** TASK INSTRUCTIONS **
The answer is a stretch of the material below, returned exactly: the line containing "Screen dimensions: 1240x2058", the line containing "Task: Switch to Audit and Calibration tab", and all lines between.
(RECORDS PROVIDED)
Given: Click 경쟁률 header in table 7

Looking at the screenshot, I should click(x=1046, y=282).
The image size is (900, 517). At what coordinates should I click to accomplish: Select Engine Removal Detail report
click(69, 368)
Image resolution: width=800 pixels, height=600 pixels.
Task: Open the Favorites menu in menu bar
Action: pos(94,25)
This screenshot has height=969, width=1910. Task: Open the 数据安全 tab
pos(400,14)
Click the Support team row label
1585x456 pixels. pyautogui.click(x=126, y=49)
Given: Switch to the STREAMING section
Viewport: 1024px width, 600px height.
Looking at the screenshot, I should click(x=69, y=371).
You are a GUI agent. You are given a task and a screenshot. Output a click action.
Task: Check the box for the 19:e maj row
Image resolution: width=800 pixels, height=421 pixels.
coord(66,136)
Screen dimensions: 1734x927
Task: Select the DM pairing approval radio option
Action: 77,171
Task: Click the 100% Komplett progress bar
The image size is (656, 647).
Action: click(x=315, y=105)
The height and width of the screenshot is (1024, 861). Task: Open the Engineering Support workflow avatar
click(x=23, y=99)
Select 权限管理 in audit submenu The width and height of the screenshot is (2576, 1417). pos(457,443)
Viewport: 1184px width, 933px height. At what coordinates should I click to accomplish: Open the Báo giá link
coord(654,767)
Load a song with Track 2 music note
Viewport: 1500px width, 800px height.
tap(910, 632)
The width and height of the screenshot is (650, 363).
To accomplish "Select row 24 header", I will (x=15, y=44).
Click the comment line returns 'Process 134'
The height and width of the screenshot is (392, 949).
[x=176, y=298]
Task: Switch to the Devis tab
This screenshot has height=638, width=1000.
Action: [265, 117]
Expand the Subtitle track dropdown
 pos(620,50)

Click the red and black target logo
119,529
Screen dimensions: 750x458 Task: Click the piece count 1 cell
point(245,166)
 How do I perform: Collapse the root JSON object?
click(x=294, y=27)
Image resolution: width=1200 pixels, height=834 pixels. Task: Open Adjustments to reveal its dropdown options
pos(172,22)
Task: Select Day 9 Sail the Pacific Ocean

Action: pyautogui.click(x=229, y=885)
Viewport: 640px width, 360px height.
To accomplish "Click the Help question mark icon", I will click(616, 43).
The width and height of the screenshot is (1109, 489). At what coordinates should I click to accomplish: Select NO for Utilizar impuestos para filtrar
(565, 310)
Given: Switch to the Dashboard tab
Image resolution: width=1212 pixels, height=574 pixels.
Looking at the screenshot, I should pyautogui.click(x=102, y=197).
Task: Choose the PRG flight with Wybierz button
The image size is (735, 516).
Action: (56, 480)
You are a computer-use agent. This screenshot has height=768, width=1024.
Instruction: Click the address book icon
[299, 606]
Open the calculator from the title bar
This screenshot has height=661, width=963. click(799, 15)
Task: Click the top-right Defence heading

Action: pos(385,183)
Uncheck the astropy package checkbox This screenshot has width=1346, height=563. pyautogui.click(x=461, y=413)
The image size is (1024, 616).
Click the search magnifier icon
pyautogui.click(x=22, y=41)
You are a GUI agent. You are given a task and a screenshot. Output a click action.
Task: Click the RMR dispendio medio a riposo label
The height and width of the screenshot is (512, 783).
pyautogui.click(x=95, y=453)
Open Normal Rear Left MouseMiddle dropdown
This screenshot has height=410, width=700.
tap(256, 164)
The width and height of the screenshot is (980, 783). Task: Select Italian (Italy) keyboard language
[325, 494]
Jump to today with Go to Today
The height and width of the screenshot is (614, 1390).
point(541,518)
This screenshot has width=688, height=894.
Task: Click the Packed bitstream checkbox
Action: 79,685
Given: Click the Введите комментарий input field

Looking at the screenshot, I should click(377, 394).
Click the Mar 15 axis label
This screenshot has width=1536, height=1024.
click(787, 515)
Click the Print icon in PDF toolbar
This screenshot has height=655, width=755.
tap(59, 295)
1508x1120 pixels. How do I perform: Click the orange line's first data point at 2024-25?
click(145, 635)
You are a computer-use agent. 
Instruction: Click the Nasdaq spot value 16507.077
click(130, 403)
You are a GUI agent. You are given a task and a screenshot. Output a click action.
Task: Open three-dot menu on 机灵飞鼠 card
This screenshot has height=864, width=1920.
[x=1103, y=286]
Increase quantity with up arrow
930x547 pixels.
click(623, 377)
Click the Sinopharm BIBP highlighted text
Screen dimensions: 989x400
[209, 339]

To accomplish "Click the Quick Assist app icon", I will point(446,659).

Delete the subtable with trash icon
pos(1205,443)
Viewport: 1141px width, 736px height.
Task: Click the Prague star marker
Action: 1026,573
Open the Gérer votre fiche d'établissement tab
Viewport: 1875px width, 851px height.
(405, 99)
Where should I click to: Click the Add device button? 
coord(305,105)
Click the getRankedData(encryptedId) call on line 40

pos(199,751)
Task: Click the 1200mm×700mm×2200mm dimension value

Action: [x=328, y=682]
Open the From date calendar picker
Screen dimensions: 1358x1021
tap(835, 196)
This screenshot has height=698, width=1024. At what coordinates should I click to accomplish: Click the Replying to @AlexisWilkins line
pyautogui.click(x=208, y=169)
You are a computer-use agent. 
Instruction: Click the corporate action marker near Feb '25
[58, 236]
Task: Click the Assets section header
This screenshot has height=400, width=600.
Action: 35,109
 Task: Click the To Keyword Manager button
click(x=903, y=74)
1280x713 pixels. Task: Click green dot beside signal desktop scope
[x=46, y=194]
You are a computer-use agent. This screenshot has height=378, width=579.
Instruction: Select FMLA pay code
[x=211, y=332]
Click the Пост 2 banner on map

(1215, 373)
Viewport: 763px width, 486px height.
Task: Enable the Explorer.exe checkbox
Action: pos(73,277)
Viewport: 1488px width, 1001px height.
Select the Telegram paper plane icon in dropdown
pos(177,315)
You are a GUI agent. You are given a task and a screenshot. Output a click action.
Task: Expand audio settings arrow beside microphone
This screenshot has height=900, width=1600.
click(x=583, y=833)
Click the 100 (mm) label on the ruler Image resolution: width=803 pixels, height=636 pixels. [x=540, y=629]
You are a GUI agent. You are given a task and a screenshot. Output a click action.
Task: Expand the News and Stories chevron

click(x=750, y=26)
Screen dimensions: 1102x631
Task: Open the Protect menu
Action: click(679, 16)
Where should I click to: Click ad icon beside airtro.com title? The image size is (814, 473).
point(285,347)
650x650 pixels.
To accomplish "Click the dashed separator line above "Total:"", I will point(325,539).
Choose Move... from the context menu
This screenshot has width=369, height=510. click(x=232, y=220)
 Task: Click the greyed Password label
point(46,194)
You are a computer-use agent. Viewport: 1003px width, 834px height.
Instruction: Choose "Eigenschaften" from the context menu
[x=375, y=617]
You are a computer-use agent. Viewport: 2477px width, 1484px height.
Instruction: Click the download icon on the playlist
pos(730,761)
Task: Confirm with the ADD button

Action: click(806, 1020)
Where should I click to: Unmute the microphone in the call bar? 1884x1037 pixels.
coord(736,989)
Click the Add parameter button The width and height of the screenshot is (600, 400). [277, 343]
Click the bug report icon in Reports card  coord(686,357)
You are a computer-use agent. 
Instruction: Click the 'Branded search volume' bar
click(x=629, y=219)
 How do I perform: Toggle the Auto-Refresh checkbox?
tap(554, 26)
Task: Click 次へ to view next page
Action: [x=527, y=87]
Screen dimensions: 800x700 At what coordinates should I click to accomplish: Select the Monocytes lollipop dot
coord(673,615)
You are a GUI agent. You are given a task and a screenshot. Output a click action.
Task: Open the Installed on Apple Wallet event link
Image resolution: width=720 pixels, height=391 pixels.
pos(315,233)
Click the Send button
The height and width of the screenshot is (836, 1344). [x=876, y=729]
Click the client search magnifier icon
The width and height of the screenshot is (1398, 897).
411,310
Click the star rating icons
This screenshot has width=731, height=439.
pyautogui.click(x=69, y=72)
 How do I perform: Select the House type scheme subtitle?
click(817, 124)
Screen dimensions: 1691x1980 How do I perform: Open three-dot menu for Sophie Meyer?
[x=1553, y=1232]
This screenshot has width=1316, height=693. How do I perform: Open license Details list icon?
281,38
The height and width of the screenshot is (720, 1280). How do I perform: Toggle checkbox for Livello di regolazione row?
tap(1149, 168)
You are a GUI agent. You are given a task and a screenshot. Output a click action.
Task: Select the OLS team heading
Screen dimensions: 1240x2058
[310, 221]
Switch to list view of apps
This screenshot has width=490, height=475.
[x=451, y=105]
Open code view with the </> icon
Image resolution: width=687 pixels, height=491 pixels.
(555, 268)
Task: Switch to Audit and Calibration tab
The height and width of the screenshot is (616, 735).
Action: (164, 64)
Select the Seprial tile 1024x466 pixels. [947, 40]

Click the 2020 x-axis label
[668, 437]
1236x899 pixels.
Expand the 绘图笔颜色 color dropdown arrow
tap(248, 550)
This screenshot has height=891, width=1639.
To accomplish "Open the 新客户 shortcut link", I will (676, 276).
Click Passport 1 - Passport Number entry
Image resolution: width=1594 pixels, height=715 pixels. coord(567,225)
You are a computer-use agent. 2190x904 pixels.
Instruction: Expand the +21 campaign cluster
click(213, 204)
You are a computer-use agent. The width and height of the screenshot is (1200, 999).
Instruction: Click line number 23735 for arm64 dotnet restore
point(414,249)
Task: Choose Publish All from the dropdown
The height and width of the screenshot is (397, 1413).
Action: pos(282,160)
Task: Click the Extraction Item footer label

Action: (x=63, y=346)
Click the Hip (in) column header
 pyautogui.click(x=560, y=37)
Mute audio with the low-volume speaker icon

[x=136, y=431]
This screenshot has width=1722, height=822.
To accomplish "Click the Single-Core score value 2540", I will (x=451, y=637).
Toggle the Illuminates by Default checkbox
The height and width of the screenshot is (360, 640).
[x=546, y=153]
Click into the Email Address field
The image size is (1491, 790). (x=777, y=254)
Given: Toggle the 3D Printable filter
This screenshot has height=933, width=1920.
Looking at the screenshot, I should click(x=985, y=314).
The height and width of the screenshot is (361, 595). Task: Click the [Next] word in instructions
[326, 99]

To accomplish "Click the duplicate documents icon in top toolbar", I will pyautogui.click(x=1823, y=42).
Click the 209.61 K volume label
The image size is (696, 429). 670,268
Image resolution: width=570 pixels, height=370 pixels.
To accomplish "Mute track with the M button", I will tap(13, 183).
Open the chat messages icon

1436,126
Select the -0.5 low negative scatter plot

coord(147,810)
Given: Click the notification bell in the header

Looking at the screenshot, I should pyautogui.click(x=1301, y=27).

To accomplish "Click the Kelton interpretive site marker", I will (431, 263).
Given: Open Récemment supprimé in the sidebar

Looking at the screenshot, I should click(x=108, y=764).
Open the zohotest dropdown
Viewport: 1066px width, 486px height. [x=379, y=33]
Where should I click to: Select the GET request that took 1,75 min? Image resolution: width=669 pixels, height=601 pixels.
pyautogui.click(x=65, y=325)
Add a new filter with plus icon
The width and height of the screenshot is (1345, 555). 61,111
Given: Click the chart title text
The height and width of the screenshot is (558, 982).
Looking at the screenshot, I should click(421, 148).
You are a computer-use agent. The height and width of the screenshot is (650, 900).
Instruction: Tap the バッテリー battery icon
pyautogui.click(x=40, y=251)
(End RECORDS PROVIDED)
** TASK RESULT **
Screen dimensions: 1240x2058
[310, 221]
Switch to list view of apps
This screenshot has width=490, height=475.
[x=451, y=105]
Open code view with the </> icon
Image resolution: width=687 pixels, height=491 pixels.
(555, 268)
Task: Switch to Audit and Calibration tab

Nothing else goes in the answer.